BVH accelerated point light shading
In deferred rendering
My engine uses a lot of modern techniques like programmable vertex pulling, persistent mapped buffer based multi threaded rendering with a ring buffer and at the core of these techniques, there is this concept of a simple structured buffer. Experiments with compute based ray tracing on kd- and octrees led me to stackless tree traversal on the gpu, which is very very interesting and can be easily found on the internet. And occasionally, I found this article about an alternative to all those clustered, forward plus deferred tile based or whatever approaches for a massive amount of lights. I highly recommend reading it and all the other nice posts over there. He got my interest. I heard about light bvhs only for offline renderers. And structured buffers? I have them. Compute shaders, I have them. My point lights? Yea, maybe I have many of them, but they mostly don't move. And than again, I need rendering and light evaluation not only for my deferred rendering pass, but also for my transparency pass, a regular grid of environment probes or my voxel cone tracing grid...

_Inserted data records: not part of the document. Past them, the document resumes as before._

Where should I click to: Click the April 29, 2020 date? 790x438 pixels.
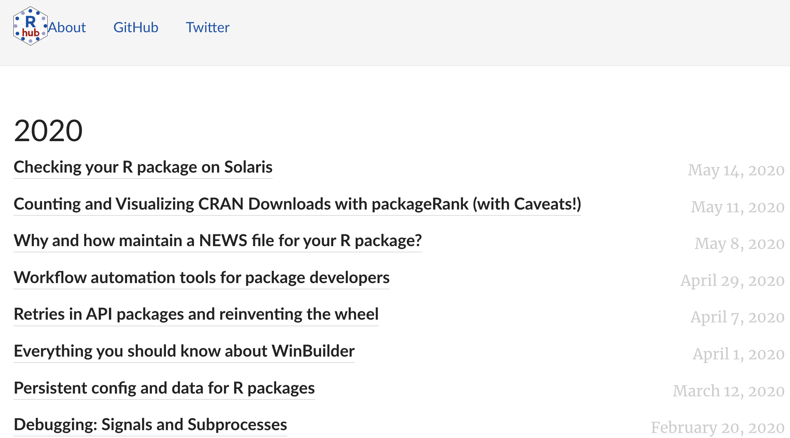click(732, 281)

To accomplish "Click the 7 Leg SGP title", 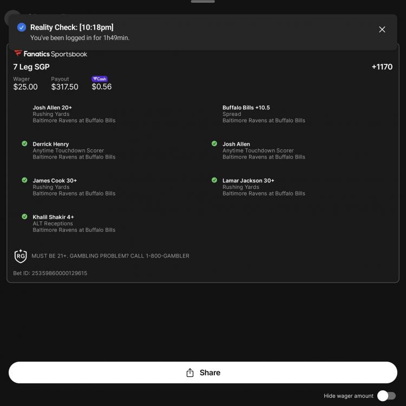I will click(x=31, y=67).
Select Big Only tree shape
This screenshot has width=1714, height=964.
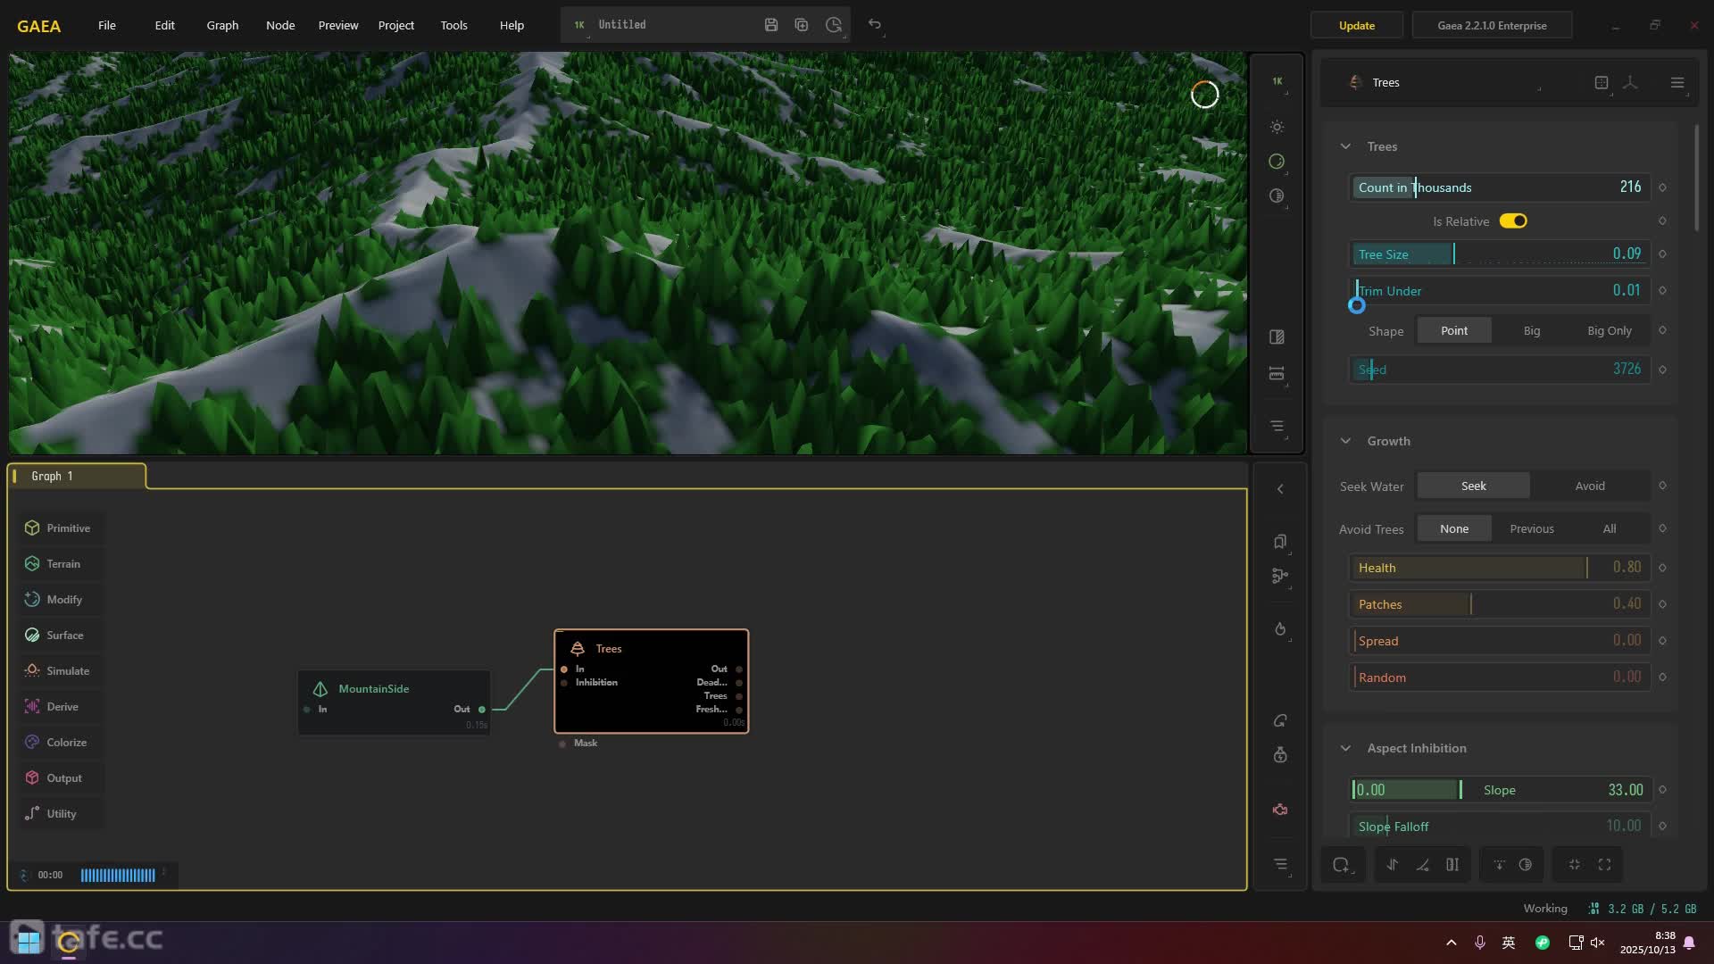point(1609,330)
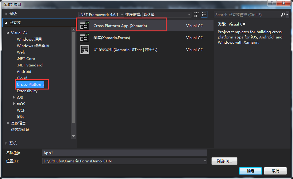Click the App1 project name field
This screenshot has height=179, width=293.
123,152
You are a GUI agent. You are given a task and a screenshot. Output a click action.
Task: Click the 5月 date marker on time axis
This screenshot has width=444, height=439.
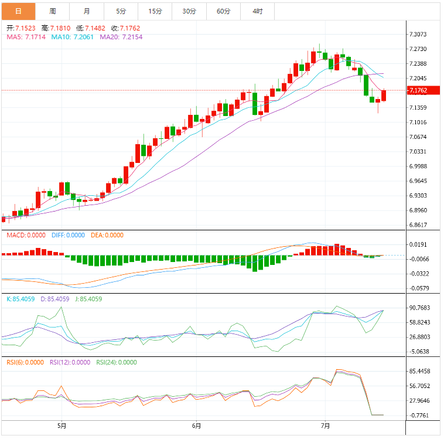pos(62,426)
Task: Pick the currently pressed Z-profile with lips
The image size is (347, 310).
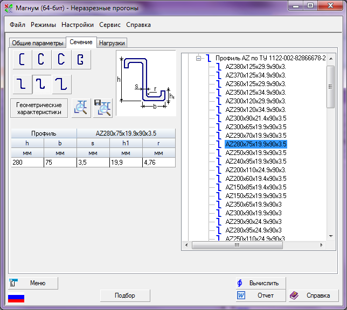Action: [x=40, y=84]
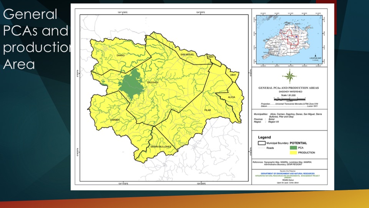Click the scale bar below Scale 1:81,000
Viewport: 369px width, 208px height.
coord(291,100)
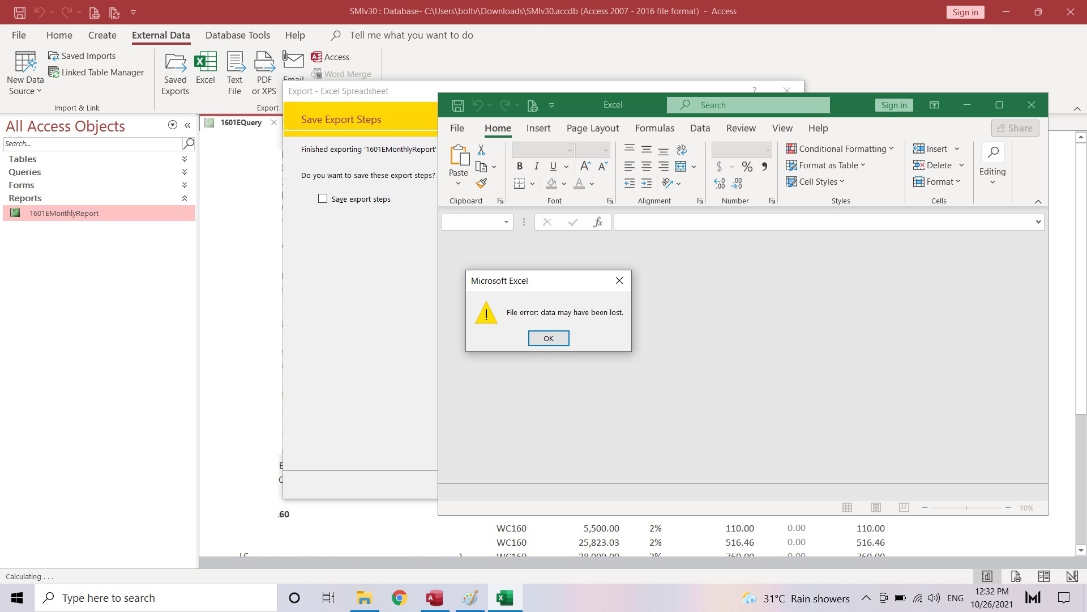The height and width of the screenshot is (612, 1087).
Task: Enable the Save export steps checkbox
Action: tap(323, 198)
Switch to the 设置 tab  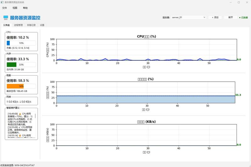(x=42, y=25)
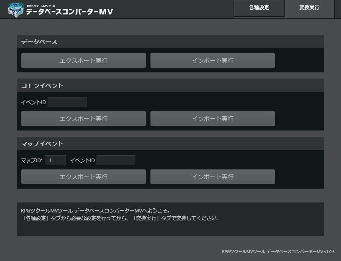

Long story short, implementing a basic version was very easy, because the concept is so simple.
Assuming a static tree, my implementation needs ~10ms for 100 point lights instead of ~34ms in the most trivial compute shader in the quite dense configuration above on my crappy notebook with integrated intel card. In a less dense configuration, the time goes down to ~4ms and less. It really depends on the amount of overlapping volumes and how efficient the tree is. 500 pointlights scattered over the Sponza atrium takes below 30ms.
BVH update: The most tricky and also the most costly part of the whole thing is probably the creation and update of the BVH which I haven't implemented efficiently yet. My creation happens on any light movement and clusters lights or inner nodes recursively into buckets of 4. 4 gave me better performance than 8 as in the blog post, probably because my light struct layout is not very efficient.
Sphere union: The implementation to find an enclosing sphere for n spheres is from here. I'm not too sure that a really optimal sphere is found, but since I'm feeding every sphere's aabb corner points into the library, some efficiency is already wasted on my side or the program.